High-throughput technologies have enabled the systematic identification and characterization of most, or possibly all, of the components governing segmentation in the fruit fly Drosophila. What have we learned?

One of the most intensively studied processes in animal development is the division of the embryonic Drosophila epidermis (ectoderm) into visible segments, a process that lays the foundations for the segmented structure of the adult insect. Segmentation is governed by a program of sequential gene expression that is one of the best-defined genetic cascades in animal development [1]. It is put into motion by three maternal gene regulatory proteins - Bicoid, Hunchback and Caudal - which specify an initial 'pre-segmentation' pattern along the anterior-posterior axis, while the anterior and posterior ends of the body are specified independently by the localized activation of the maternal receptor tyrosine kinase Torso. The principal target genes of these maternal factors in the embryo's genome are known as gap genes, as their lack leads to gaps in the body pattern. The gap genes, such as Krüppel, Knirps and Giant, encode sequence-specific transcriptional repressors. The interplay of the maternal factors and the gap repressors constitutes one of the leading paradigms for the combinatorial control of gene expression in development. These regulatory factors bind to the enhancers of the segmentation genes to produce precisely positioned on/off repeating transverse stripes of expression for each gene, foreshadowing the subdivision of the embryo into a repeating series of body segments. The segmentation genes typically have highly complex enhancers, with multiple binding sites for each gene regulatory protein.

Detailed descriptions of individual parts of the Drosophila segmentation process have been available for many years, but Segal and colleagues [2] have recently taken a systems approach to segmentation by developing a comprehensive quantitative thermodynamics-based model in an attempt to describe the regulation of segmentation-gene expression in the early embryo. This analysis was made possible by two recent advances in understanding Drosophila segmentation. First, computational and experimental methods have identified a total of 44 different enhancers that respond to distinct combinations of maternal and gap transcription factors to direct precisely localized bands and stripes of gap and segmentation gene expression in the early Drosophila embryo [3–6]. Second, quantitative high-resolution imaging of the distribution profiles of each maternal and gap protein has provided precise information about the relative concentrations of these critical regulators in each nucleus of the embryo at key points during the progressive refinement of stripe formation [7, 8]. Each enhancer contains a specific constellation of binding sites for maternal and gap proteins, and within each nucleus there is a particular combination of transcriptional activators and repressors that can bind to these sites.

Using this information, Segal et al. devised a two-component model to predict the expression, or output, mediated by each of the 44 known gap gene and segmentation gene enhancers [2]. The model incorporates some of the features used in previous site-occupancy models - such models predict the occupancy of each binding site by its corresponding transcription factor for a given gene and position in the embryo (for example, see [9–11]).
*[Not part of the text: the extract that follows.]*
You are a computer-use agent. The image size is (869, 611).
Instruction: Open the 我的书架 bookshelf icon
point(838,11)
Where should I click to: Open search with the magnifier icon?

The first component of the Segal model is a Boltzmann weight function (which will predict the probability that a binding site is occupied at a given concentration of transcription factor), which is computed for every sequence match to a known binding motif within a given enhancer. The second component of the model is a function that defines the transcriptional output, which depends on the ratio of predicted activator and repressor binding sites occupied. Higher occupancy of the activator sites is predicted to produce expression at a particular location within the embryo, whereas greater occupancy of the repressor sites is predicted to produce little or no expression.
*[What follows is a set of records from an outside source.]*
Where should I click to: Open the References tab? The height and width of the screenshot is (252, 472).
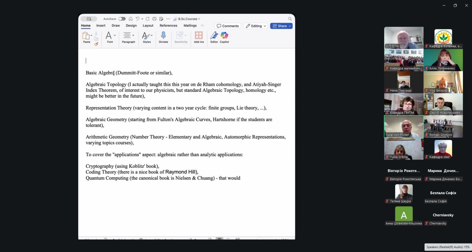coord(168,26)
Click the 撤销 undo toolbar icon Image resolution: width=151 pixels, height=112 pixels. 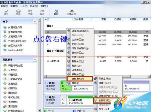point(30,12)
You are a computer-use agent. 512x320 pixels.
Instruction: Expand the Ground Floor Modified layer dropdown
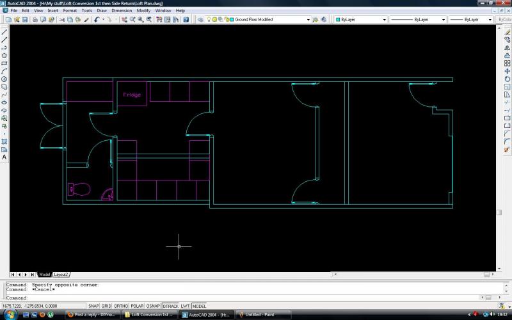308,20
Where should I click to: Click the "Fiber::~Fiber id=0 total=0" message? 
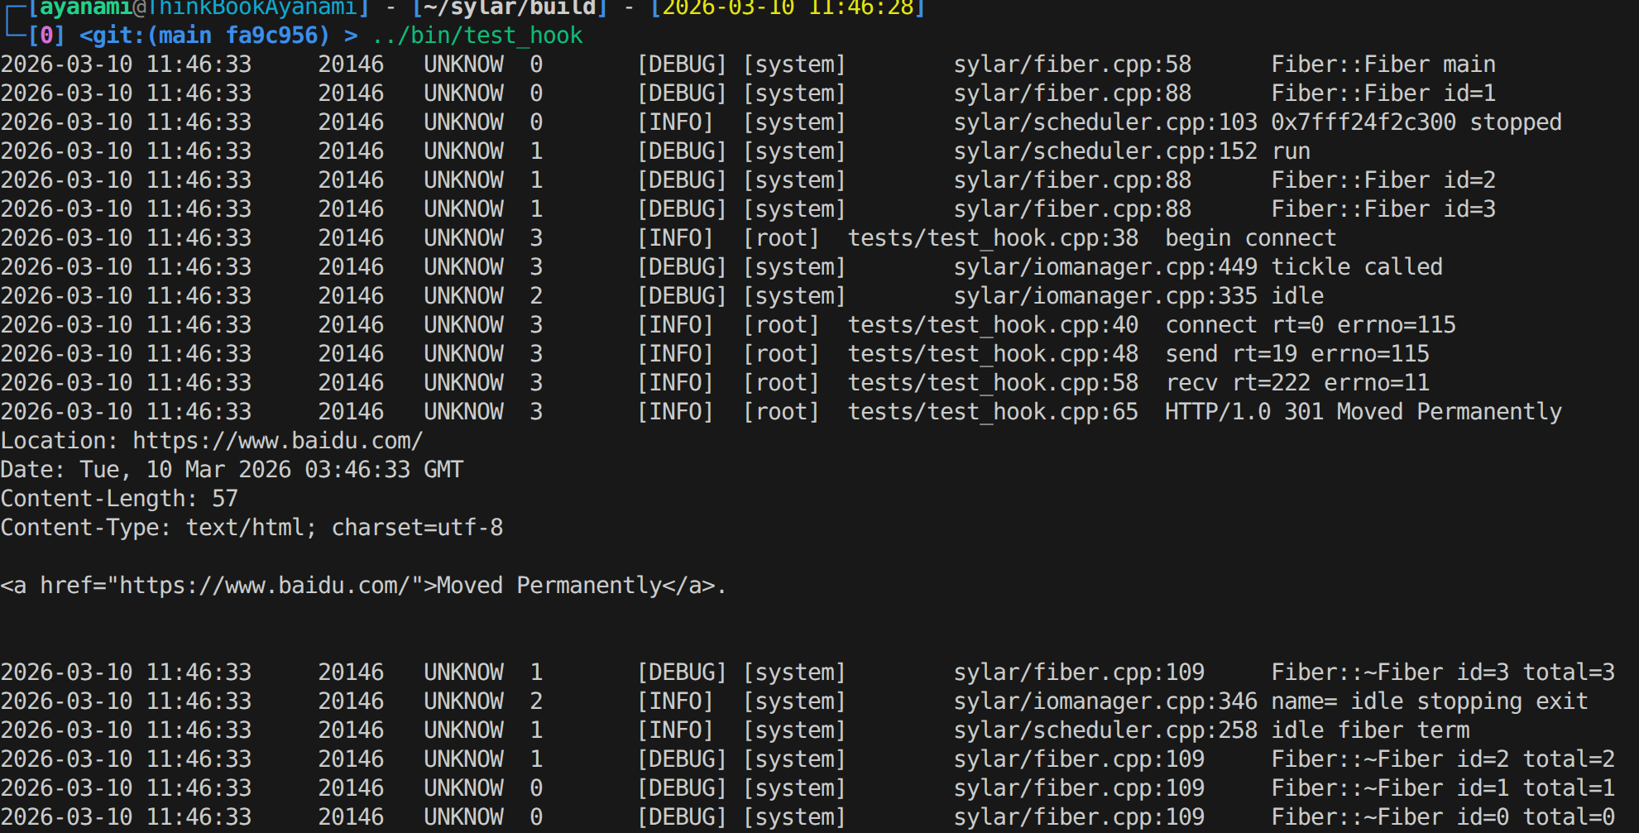(x=1443, y=817)
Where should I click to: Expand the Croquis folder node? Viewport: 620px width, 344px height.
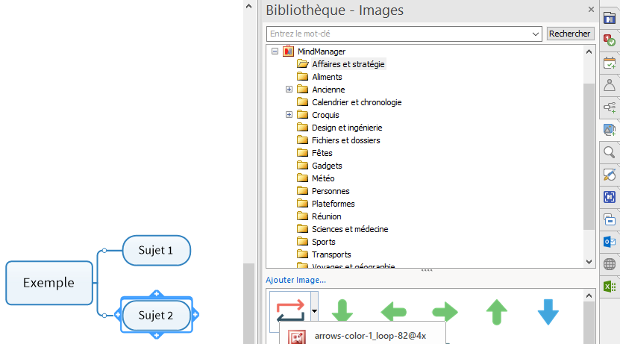coord(289,115)
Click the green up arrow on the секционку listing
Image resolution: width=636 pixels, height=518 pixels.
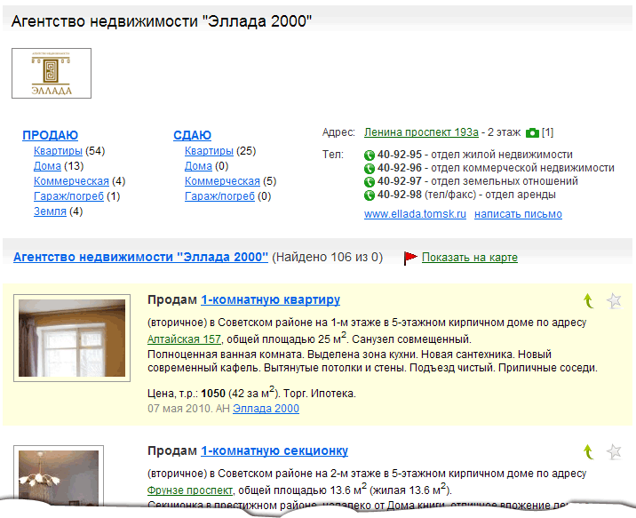588,452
So how well did the Segal model perform? Using three parameters (concentration scaling, self-cooperativity binding strength and the expression contribution) for each input maternal and gap transcription factor, the model is in general agreement with the gene-expression patterns attributable to the enhancers in the gap genes, but produces only variable agreement with the stripes of gene expression produced by enhancers in the genes known as pair-rule genes, segmentation genes that are expressed in stripes in alternating 'segments' along the anterior-posterior axis. For many of these latter enhancers, there is only a weak correlation between the relative number of activator and repressor binding sites, the nuclear concentrations of the corresponding input transcription factors, and the experimentally observed output gene expression levels. For such enhancers, a more accurate picture means invoking 'nonlinear' mechanisms of transcriptional regulation, such as hetero-typic cooperative DNA-binding interactions between different types of activators, repression by quenching (where the binding of a repressor protein appears to prevent activation of the gene by an activator bound at a nearby site) and significant contributions of low-affinity binding sites to the control of gene expression. Indeed, cooperative DNA binding and quenching have proved critical for the accurate modeling of the dorsal-ventral patterning network [10].
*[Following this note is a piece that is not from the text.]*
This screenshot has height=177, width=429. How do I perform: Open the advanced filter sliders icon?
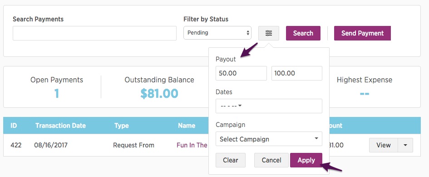269,33
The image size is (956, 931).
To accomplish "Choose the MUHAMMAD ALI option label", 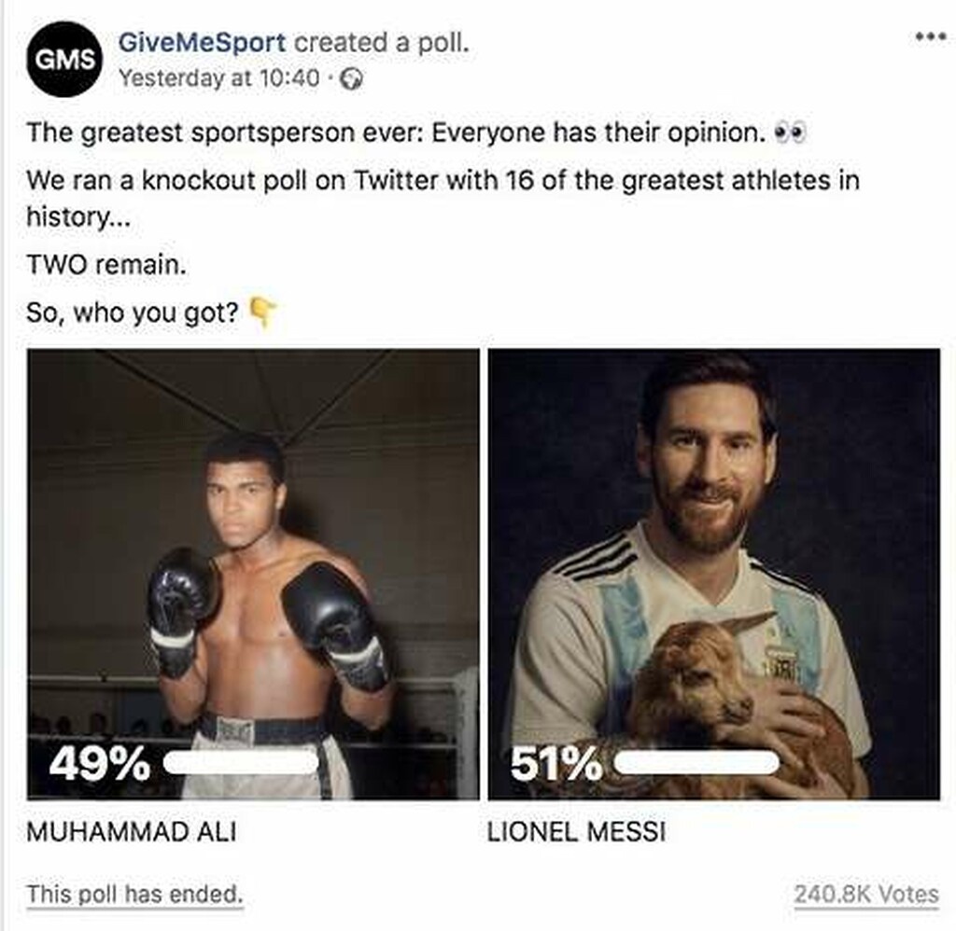I will (131, 832).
Cooperative binding, quenching and the importance of low-affinity binding sites are well documented in the 'pre-systems' literature. Numerous studies have established the importance of cooperative DNA binding of Bicoid in gene activation [12–14]. Repression by quenching has been shown in the prototypic stripe 2 enhancer that directs the localized expression of the pair-rule gene eve. Although Bicoid-binding activator sites overlap Giant- and Krüppel-binding repressor sites in this enhancer [15, 16], both Giant and Krüppel are able to inhibit expression even when bound as much as 50-100 bp away from the closest activator sites [17, 18]. This quenching is mediated by a co-repressor protein, CtBP, which is recruited to the DNA through interactions with a simple peptide motif, PxDSxK/R, present in the Krüppel, Giant and Knirps gap repressor proteins [19–21]. The eve stripe 2 enhancer contains a total of five Bicoid activator sites, three of which are low-affinity sites [22]. The analysis of natural populations of Drosophila led to the hypothesis that these low-affinity sites provide an intrinsic mechanism for ensuring the robustness of gene expression and enabling the modification of expression patterns during evolution [23, 24].

The earlier molecular studies that established these principles were restricted to the analysis of just a handful of enhancers. Segal et al. [2] have now provided evidence that the mechanisms determined previously through traditional molecular studies are prevalent and generally applicable to the entirety of the segmentation process. Indeed, establishing the generality of known mechanisms is one of the great promises of systems biology.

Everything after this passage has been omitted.